ARBEITSANWEISUNGEN -
1. Geben Sie aus dem Textauszug über Christoph Böhr die Passage wortgetreu aus, beginnend bei „Im Alter von“ und endend bei „seiner Partei gewählt.“.
2. Nennen Sie sämtliche Jahreszahlen aus dem Absatz des Textauszugs über Christoph Böhr, der mit „Im Alter von 16 Jahren“ beginnt.

TEXTAUSZUG -
========================

Christoph Böhr (* 1. Februar1954 in Mayen) ist ein ehemaliger deutscherPolitiker (CDU). Im Zusammenhang mit der Parteienfinanzierungs-Affäre der rheinland-pfälzischen CDU für den Landtagswahlkampf 2005/2006 wurde Böhr, der sich 2009 aus der Politik zurückgezogen hatte, 2013 wegen Untreue zu einer Bewährungsstrafe verurteilt.
Im Alter von 16 Jahren trat Böhr 1970 der Jungen Union (JU) bei; ab 1979 war er im Bundesvorstand der JU aktiv. 1983 wurde er zum JU-Bundesvorsitzenden gewählt. Nach seiner Wahl in den rheinland-pfälzischen Landtag 1987 gab er dieses Amt 1989 an Hermann Gröhe ab. Im Landtag fungierte er zunächst als finanz- und haushaltspolitischer Sprecher der CDU-Fraktion. 1993 wurde Böhr zum Vorsitzenden der CDU-Landtagsfraktion gewählt. Absprachegemäß gab er dieses Amt 1995 an den damaligen Spitzenkandidaten und CDU-Landesvorsitzenden Johannes Gerster ab. Er blieb jedoch dessen Stellvertreter in der Fraktion. Nach dem Rückzug Gersters aus der aktiven Politik nach der CDU-Wahlniederlage 1996 übernahm Böhr erneut den Fraktionsvorsitz und wurde überdies im selben zum Landesvorsitzenden seiner Partei gewählt.

========================

DATENSEGMENT -
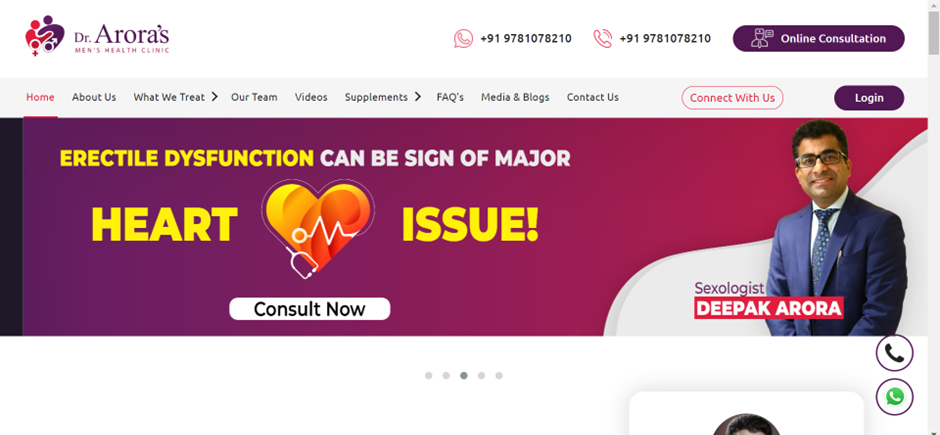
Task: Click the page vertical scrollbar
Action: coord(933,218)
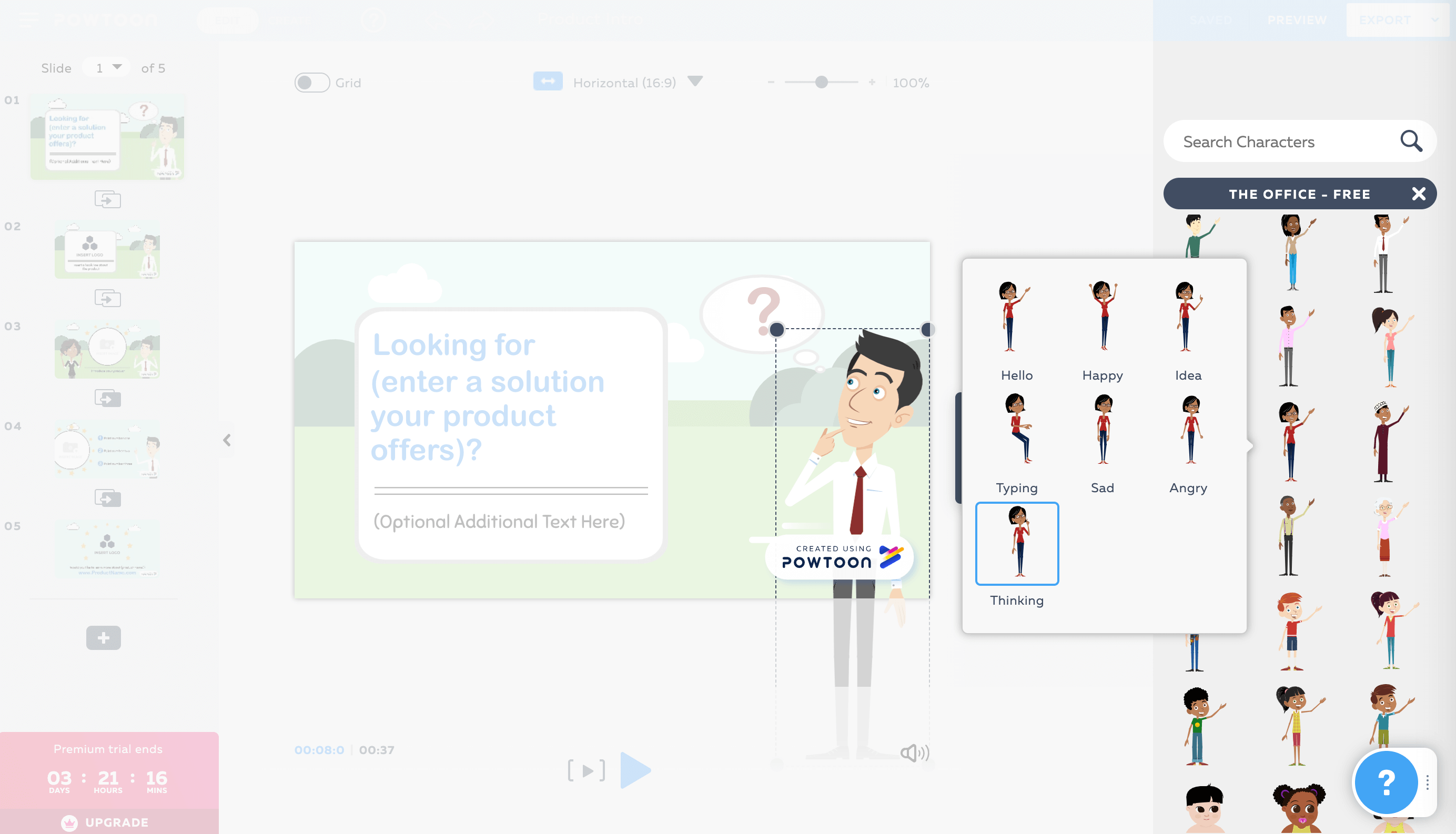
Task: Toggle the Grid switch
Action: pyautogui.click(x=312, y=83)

========================

LÖSUNGEN -
1.
Im Alter von 16 Jahren trat Böhr 1970 der Jungen Union (JU) bei; ab 1979 war er im Bundesvorstand der JU aktiv. 1983 wurde er zum JU-Bundesvorsitzenden gewählt. Nach seiner Wahl in den rheinland-pfälzischen Landtag 1987 gab er dieses Amt 1989 an Hermann Gröhe ab. Im Landtag fungierte er zunächst als finanz- und haushaltspolitischer Sprecher der CDU-Fraktion. 1993 wurde Böhr zum Vorsitzenden der CDU-Landtagsfraktion gewählt. Absprachegemäß gab er dieses Amt 1995 an den damaligen Spitzenkandidaten und CDU-Landesvorsitzenden Johannes Gerster ab. Er blieb jedoch dessen Stellvertreter in der Fraktion. Nach dem Rückzug Gersters aus der aktiven Politik nach der CDU-Wahlniederlage 1996 übernahm Böhr erneut den Fraktionsvorsitz und wurde überdies im selben zum Landesvorsitzenden seiner Partei gewählt.

2. 1970, 1979, 1983, 1987, 1989, 1993, 1995, 1996